In article <49012@mimsy.umd.edu> infmx!gregm@uunet.uu.net
(Greg Mitchell) writes:

#This is quite interesting.  Is there some basis here by which to assess
#(quantify) (over-)pressure in a fired cartridge by measuring primer "dimple"
#depth and/or cratering and plugging those dimensions into some equation ?
#Given of course that we know enough about the gun the cartridge was fired in
#( firing pin parameters, firing pin hole size, primer hardness, etc. ).
#Is there a "safe" cratering envelope ?

I've always thought of pressure judgement by primer cratering as being
too tricky by half.  There are just too many variables to make the signs
reliable.  You've pointed out some of these variables.  If the primer
dent isn't a good hemisphere anymore, you've generally overdone it, I'm
afraid, at least if firing pin and hole are proper.

I prefer to check the pressure of a bolt gun by bolt handle lift and
extraction difficulty.  In a strong gun, you run into difficulty in
case extraction long before you're endangering the integrity of the
gun.  Some time back I posted an article which I think outlined some
of the calculations showing why this is true.  Did you catch that post?
Let me see if I can go find it and append it.

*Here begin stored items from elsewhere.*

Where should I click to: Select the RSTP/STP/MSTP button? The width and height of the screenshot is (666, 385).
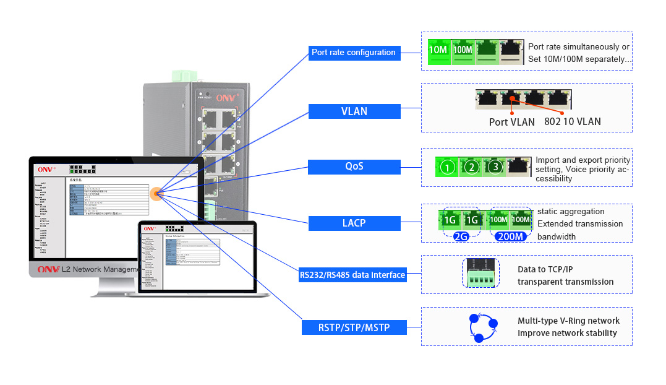pos(354,327)
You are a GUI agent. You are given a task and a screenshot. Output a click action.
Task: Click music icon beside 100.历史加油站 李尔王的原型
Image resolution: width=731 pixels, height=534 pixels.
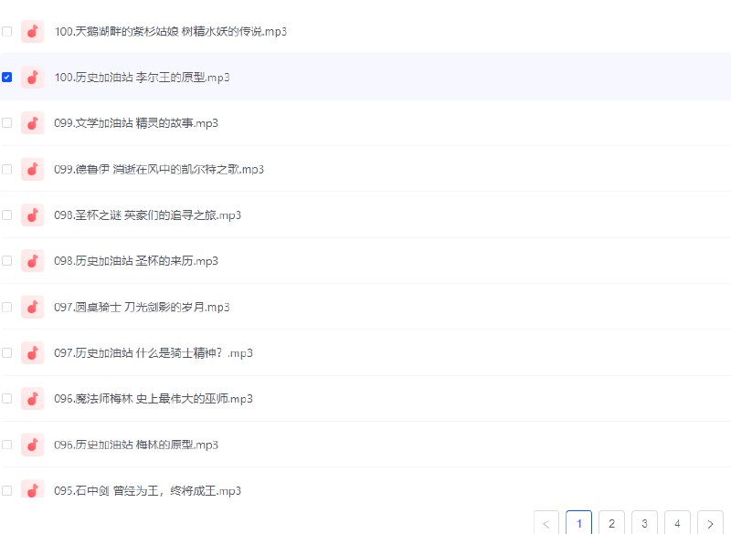point(32,78)
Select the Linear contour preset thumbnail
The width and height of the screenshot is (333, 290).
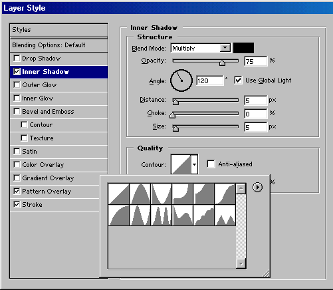pos(118,194)
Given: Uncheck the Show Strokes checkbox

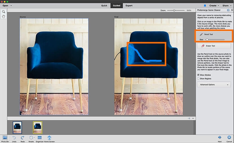Looking at the screenshot, I should point(198,75).
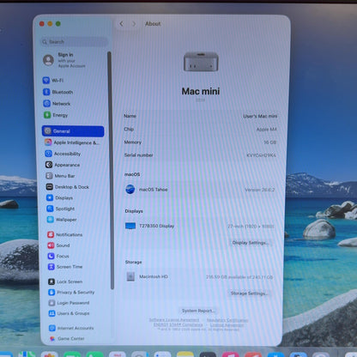Click in the Search field
The height and width of the screenshot is (357, 357).
75,42
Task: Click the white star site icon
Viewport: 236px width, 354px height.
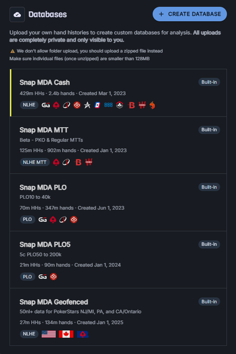Action: 87,105
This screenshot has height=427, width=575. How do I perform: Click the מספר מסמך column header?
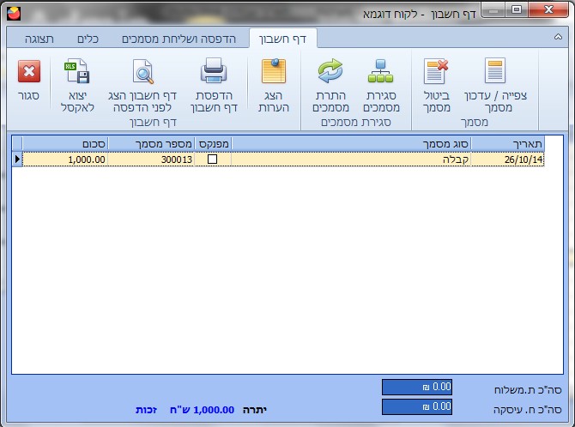(151, 142)
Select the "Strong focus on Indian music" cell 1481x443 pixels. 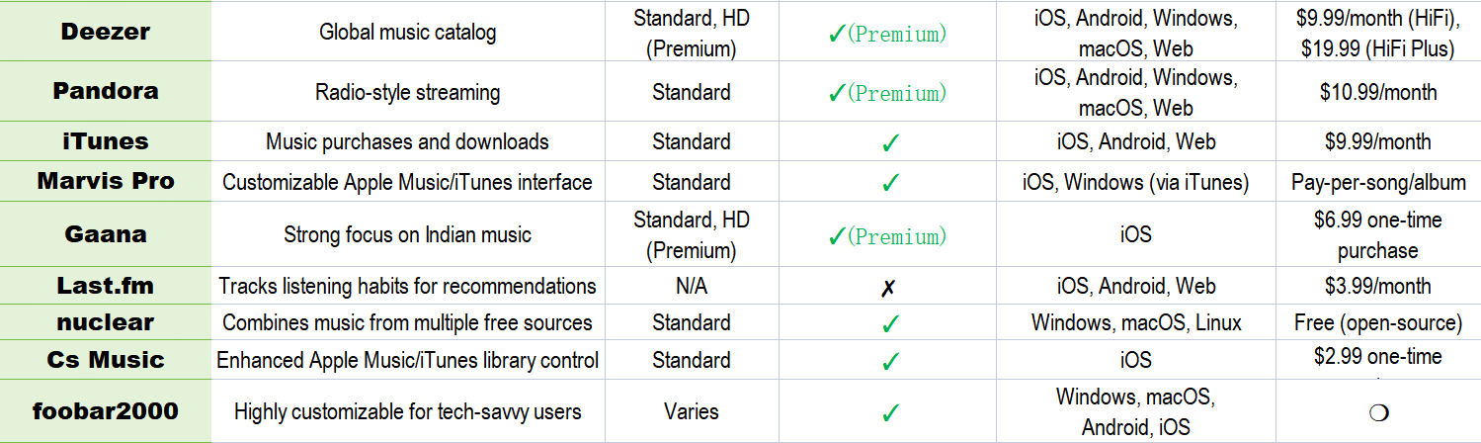pos(407,235)
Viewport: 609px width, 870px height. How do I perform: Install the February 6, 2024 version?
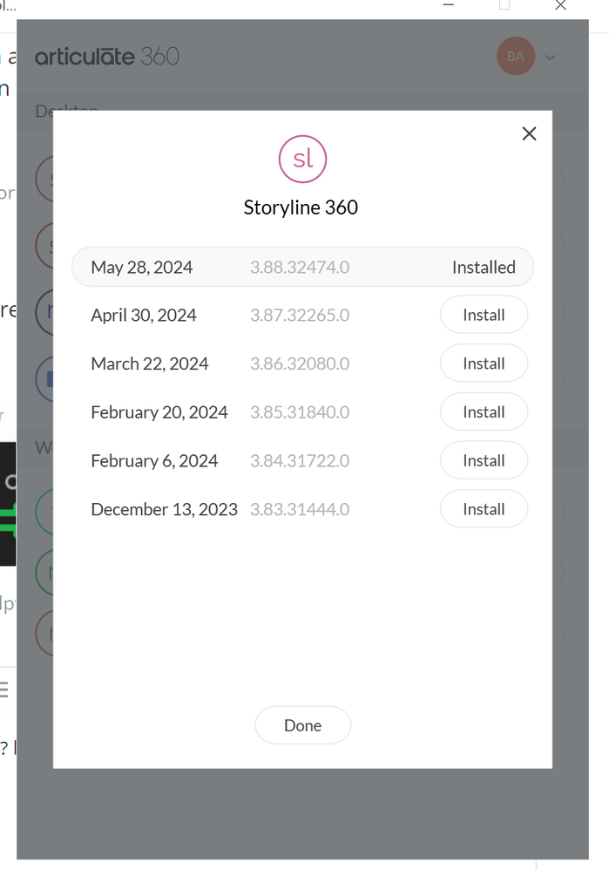(x=484, y=460)
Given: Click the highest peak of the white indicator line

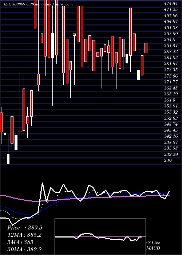Looking at the screenshot, I should (x=43, y=183).
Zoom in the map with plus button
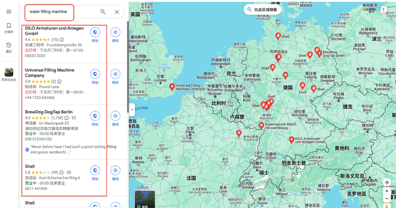The height and width of the screenshot is (208, 396). [387, 191]
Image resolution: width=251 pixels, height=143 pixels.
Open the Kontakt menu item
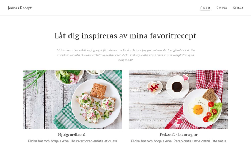[x=238, y=8]
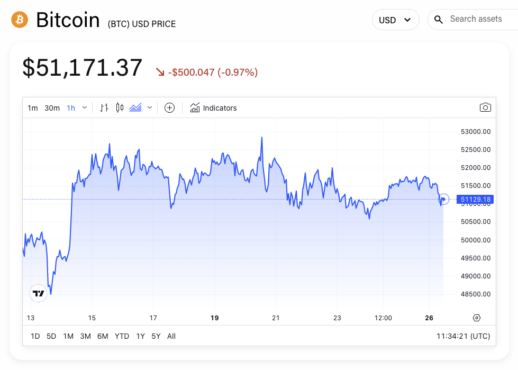Open the chart style dropdown arrow

click(x=150, y=107)
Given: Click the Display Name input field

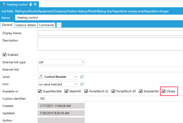Looking at the screenshot, I should (x=110, y=33).
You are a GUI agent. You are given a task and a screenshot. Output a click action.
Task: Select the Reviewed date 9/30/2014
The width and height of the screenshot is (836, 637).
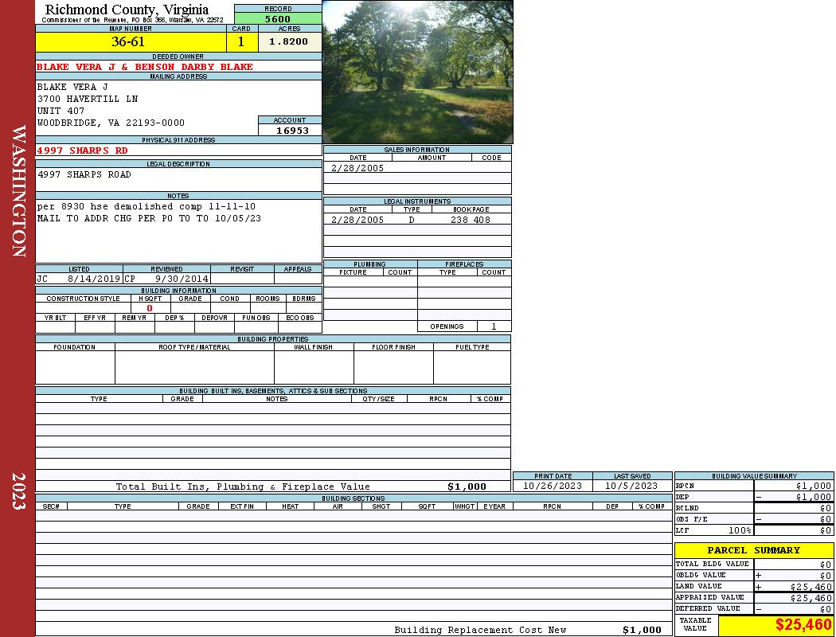point(182,279)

John Bercovitz     (JHBercovitz@lbl.gov)

I see that that article was sort of long.  Let me preface it by giving
you a bare bones synopsis.  A brass cartridge case expands past its yield
point during firing, at least for the first firing when the case doesn't
fit the chamber so well.  That is to say, it stretches plastically to some
new size and then springs back from that new size to its new relaxed size.
If that springback is greater than the springback of the steel chamber,
then the case will extract easily.  If not, the case will want to be larger
than the sprung back chamber and so it will be a "press fit" in the chamber
and will be difficult to extract.  This extraction difficulty appears
approximately when chamber pressures exceed 70,000 psi.

jb

Here's the article:

A friend asked why steel cases aren't more common since they would
allow higher chamber pressures.  I thought that as long as I had
written something up for him, I might as well post it here:

                   Material Properties
CDA 260 cartridge brass:          barrel steels:
Young's modulus = 16*10^6 psi     Young's modulus = 29*10^6 psi
Yield stress = 63,000 psi min.    Yield stress: usually > 100,000 psi

I was going to get back to you and explain further why brass is a better
cartridge case material than steel or aluminum.  Sorry I took so long.  I
left you with the nebulous comment that brass was "stretchier" and would
spring back more so it was easier to extract from the chamber after firing.
Now I'll attempt to show why this is true given the basic material properties
listed above.

A synopsis would be that the propellant pressure expands the diameter of
the thin wall of the cartridge case until it contacts the interior wall
of the chamber and thereafter it expands the case and the chamber
together.  The expansion of the cartridge case, however, is not elastic.
The case is enough smaller in diameter than the chamber that it has to
_yield_ to expand to chamber diameter.  After the pressure is relieved by
the departure of the bullet, both the chamber and the cartridge case
contract elastically.  It is highly desirable that the cartridge case
contract more than the chamber so that the case may be extracted with a
minimum of effort.

A quick review of the Young's modulus: this is sort of the "spring
constant" of a material; it is the inverse of how much a unit chunk of
material stretches under a unit load.  Its units are stress / strain =
psi/(inch/inch).  Here's a basic example of its use:  If you have a 2
inch by 2 inch square bar of steel which is 10 inches long and you put a
10,000 pound load on it, how much does it stretch?  First of all, the
stress on the steel is 10,000/(2*2) = 2500 psi.  The strain per inch will
be 2500 psi/29*10^6 = 0.000086 inches/inch.  So the stretch of a 10 inch
long bar under this load will be 10 * 0.000086 = 0.00086 inches or a
little less than 1/1000 inch.

Yield stress (aka yield strength) is the load per unit area at which a
material starts to yield or take a permanent set (git bint).  It's not
an exact number because materials often start to yield slightly and then
go gradually into full-scale yield.  But the transition is fast enough
to give us a useful number.

So how far can you stretch CDA 260 cartridge brass before it takes a
permanent set?  That would be yield stress divided by Young's modulus:
63,000 psi/16*10^6 psi/(inch/inch) = .004 inches/inch.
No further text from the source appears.